Meski diiming-imingi dengan tiket pesawat murah dan penambahan kereta, Yulianto (43), karyawan swasta asal Kemanggisan, Palmerah, Jakarta Barat, tidak tergiur. Sejauh ini, ia masih memutuskan untuk berada di rumah saja.
Ia mengaku khawatir dengan kerumunan yang berpotensi terjadi di obyek-obyek wisata. Alih-alih mendapatkan kesenangan, bisa jadi ia dan keluarga malah menjadi korban penularan.
”Enggak, ya. Masih kayak gini kondisinya. Kalau harus keluar, paling masih di area Jakarta dan cari yang sepi,” ungkapnya.
Pada saat pemerintah memberikan libur dan cuti bersama pekan depan, perusahaannya juga mengambil kebijakan lain. Hari Jumat (30/10/2020), semua karyawan diminta tetap masuk. Namun, karyawan yang hendak mengambil cuti pada hari itu tetap dipersilakan.

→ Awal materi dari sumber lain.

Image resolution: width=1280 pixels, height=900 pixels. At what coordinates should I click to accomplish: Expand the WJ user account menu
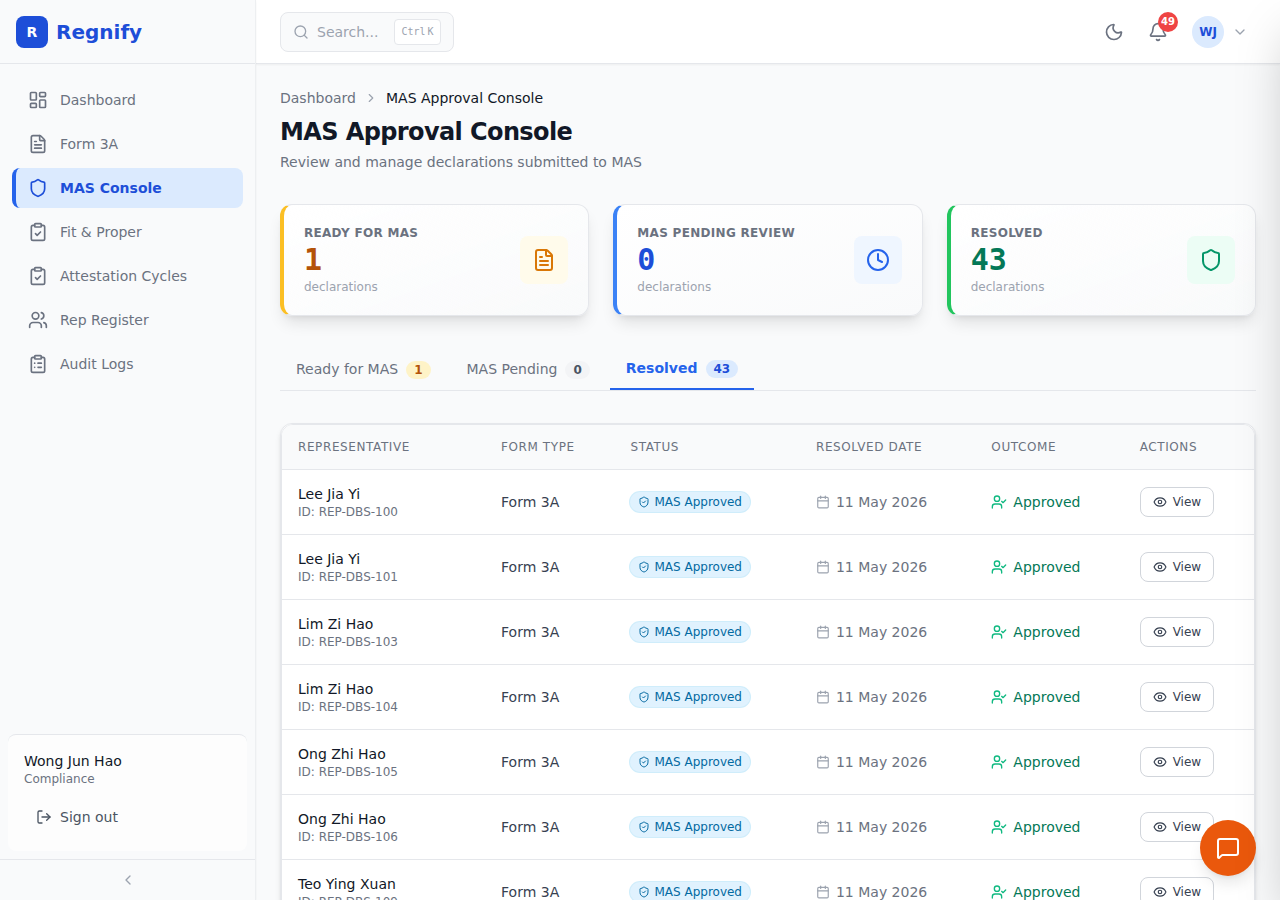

”Seharusnya masuk, tapi kalau yang mau liburan bisa mengajukan cuti. Kalau saya memilih tetap masuk,” katanya.
Silaturahmi
Meski begitu, beberapa warga tetap tidak menyia-nyiakan waktu libur panjang pada pekan depan. Salah satunya adalah Yono (60) yang berencana untuk pulang ke rumah mertuanya di Blitar, Jawa Timur.
Rencana tersebut sudah dipersiapkan oleh Yono dan istri sejak jauh-jauh hari. Bahkan, karyawan swasta ini sudah menabung selama tiga bulan terakhir demi bersilaturahmi dengan keluarga di kampung.
”Kebetulan Idul Fitri dan Idul Adha juga enggak sempat pulang. Makanya, ini dibela-belain pulang. Anak juga pas libur sekolahnya,” ujarnya.
Hingga saat ini, Yono belum memutuskan akan pulang menggunakan mobil pribadi atau kereta. Ia mengaku masih bingung. Jika menggunakan mobil, ia khawatir kecapekan. Jika naik kereta, ia khawatir tertular Covid-19.
Kebetulan Idul Fitri dan Idul Adha juga enggak sempat pulang. Makanya, ini dibela-belain pulang. Anak juga pas libur sekolahnya.
Pemerintah pusat dan pemerintah daerah telah menyiapkan sejumlah langkah antisipasi pada libur panjang pekan depan. Bahkan, Menteri Dalam Negeri Tito Karnavian meminta kepala daerah mengimbau warganya untuk tidak keluar kota pada pekan depan (Kompas, 24 Oktober 2020).
Berdasarkan permodelan yang dilakukan oleh tim Fakultas Kesehatan Masyarakat Universitas Indonesia dan Kementerian Perencanaan Pembangunan Nasional (PPN)/Badan Perencanaan Pembangunan Nasional (Bappenas), jika lebih dari 40 persen warga berdiam di rumah, penularan Covid-19 dapat menurun hingga 500 kasus per hari.
Sebaliknya, jika warga yang berdiam diri di rumah kurang dari 40 persen, setiap penurunan 1 persen diprediksi akan meningkatkan kasus hingga 500.000 kasus per hari.